Board Diversity Among Private Companies

WOMEN ARE GAINING MORE SEATS IN THE CORPORATE BOARDROOM, A MOVEMENT THAT FIGURES TO GAIN STEAM FROM FRESH STRATEGIES LIKE A NEW CALIFORNIA LAW AND THE CLOUT WIELDED BY FINANCIAL HEAVYWEIGHTS SUCH AS GOLDMAN SACHS.

But those moves to step up diversity are aimed solely at public companies or those about to arrive on Wall Street, overlooking the nation’s much-larger crop of boards that govern startups and other private companies. Indeed, more than half of 304 US and European companies had all-male boards when going public or announcing IPOs since January 2019, according to a new analysis by PitchBook.

The dearth of women on boards has a long history rooted in the male-dominated ecosystem of venture capital, private equity and startups. Most newly public companies receive PE or VC backing, and their boards tend to reflect the gender makeup of their main institutional investors.

“The lack of gender diversity among funders and founders really has a downstream effect when you’re looking at gender diversity in the boardroom,” said Ann Shepherd, co-founder of Him For Her, an organization that promotes greater board diversity.

Women make up 12% of the investing partners at venture capital and angel firms in the US, according to PitchBook research published in November in collaboration with All Raise, a group that helps advance women in the VC-backed startup ecosystem.

The diversity divide between public and private companies takes on even greater importance as growing startups stay private longer and more companies avoid going public altogether.

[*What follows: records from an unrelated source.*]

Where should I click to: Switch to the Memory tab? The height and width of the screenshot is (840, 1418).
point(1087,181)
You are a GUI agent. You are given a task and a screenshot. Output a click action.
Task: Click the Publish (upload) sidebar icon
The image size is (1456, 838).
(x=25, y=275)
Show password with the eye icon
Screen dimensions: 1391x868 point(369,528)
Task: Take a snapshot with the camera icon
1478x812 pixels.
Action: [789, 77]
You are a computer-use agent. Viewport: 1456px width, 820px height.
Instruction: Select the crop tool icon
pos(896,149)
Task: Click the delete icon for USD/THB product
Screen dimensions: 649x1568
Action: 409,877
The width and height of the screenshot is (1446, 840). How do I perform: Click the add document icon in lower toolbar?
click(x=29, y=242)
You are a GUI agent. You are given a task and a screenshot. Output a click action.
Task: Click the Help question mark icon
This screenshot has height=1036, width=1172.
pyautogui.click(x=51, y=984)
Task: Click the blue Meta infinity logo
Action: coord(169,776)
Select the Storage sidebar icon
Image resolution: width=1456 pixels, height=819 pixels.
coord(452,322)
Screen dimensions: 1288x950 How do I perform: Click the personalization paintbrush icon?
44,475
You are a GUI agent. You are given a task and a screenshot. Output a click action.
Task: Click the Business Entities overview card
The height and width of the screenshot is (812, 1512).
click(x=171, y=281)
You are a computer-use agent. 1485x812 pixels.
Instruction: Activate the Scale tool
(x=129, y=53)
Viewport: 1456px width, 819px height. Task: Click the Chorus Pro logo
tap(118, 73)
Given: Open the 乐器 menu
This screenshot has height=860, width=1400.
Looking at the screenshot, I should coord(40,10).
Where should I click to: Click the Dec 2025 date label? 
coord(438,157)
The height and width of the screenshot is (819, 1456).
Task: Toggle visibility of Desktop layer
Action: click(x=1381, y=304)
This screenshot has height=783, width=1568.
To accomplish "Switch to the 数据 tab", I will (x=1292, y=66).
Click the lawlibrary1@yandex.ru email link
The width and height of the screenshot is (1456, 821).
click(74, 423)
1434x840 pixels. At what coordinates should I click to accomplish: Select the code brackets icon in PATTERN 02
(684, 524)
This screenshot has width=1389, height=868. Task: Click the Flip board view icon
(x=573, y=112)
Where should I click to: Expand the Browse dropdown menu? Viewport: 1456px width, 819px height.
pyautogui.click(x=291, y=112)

Moreover, the main levers that public policymakers and large institutions have for changing public companies don’t carry over to the lightly regulated private markets. That is why more advocates are focusing on a more diverse makeup at the investor base of the private market ecosystem.

“This all really starts on day zero. We need more women venture capital partners investing in companies and then taking board seats,” said Amy Nelson, founder of The Riveter, a female-focused co-working startup based in Seattle. The Riveter’s board includes Hope Cochran, managing director of Madrona Venture Group.

DAVID SOLOMON, THE CEO OF GOLDMAN SACHS, SAID IN JANUARY THAT BEGINNING LATER THIS YEAR THE FIRM WILL NO LONGER TAKE COMPANIES PUBLIC IF THEIR BOARDS LACK “AT LEAST ONE DIVERSE BOARD CANDIDATE,” WHICH GOLDMAN DEFINED BY GENDER, RACE, ETHNICITY, SEXUAL ORIENTATION OR GENDER IDENTITY.

Source: Pitchbook.com

Next year, Goldman plans to require two diverse members. The decision followed a new California law that, as of the end of 2019, can impose a $100,000 fine on publicly traded companies with all-male boards.

In a sign of progress, women’s representation is improving among both founders and funders. Startups that were founded or co-founded by women claimed record levels of investment last year, pulling in a total of $18.6 billion across 2,304 deals, according to PitchBook data.

VC firms also increased their hiring of women as investing partners by 37% from 2018 to 2019, according to All Raise. But the same report found that 65% of VC firms don’t have a single female partner or general partner, and that black and Latina women were virtually absent from the list of new hires.

Many private equity firms have embraced progress. The nonprofit Women on Boards Project recently launched a partnership with several PE firms to boost gender diversity and inclusion. And leading private equity firms such as TPG Capital and Vista Equity Partners have independently led similar efforts.

Goldman Sachs’ influence on IPO-stage companies is hard to overstate. The firm was the top underwriter in the world last year, claiming around 9% of the US market, according to Bloomberg.

The new Goldman standard for diversity will apply to companies in the US and Europe. Rather than turning away companies that lack diverse boards, Goldman intends to help them add new members by working with recruiting firms or tapping its own network.

In announcing the policy at the World Economic Forum in Davos, Switzerland, earlier this year, Solomon said the move follows Goldman’s observation that US companies with women on their boards performed better in public offerings than those without any gender diversity.

WeWork drew criticism last year for its all-male board in the run-up to its ill-fated IPO, in which Goldman was to be an underwriter. WeWork added Harvard professor Frances Frei to its board in September and has pledged to add more diversity to the board within a year. DoorDash, which just announced plans to go public, quietly named to its board Shona Brown, a former Google executive, Bloomberg reported on Friday. Goldman is one of DoorDash’s underwriters, according to The Wall Street Journal.

Among the IPOs underwritten by Goldman in 2019, more than a third of those companies currently lack female representation on their boards, PitchBook data shows. The shortfall is more pronounced at newly public companies not underwritten by the investment bank, more than half of which have all-male boards.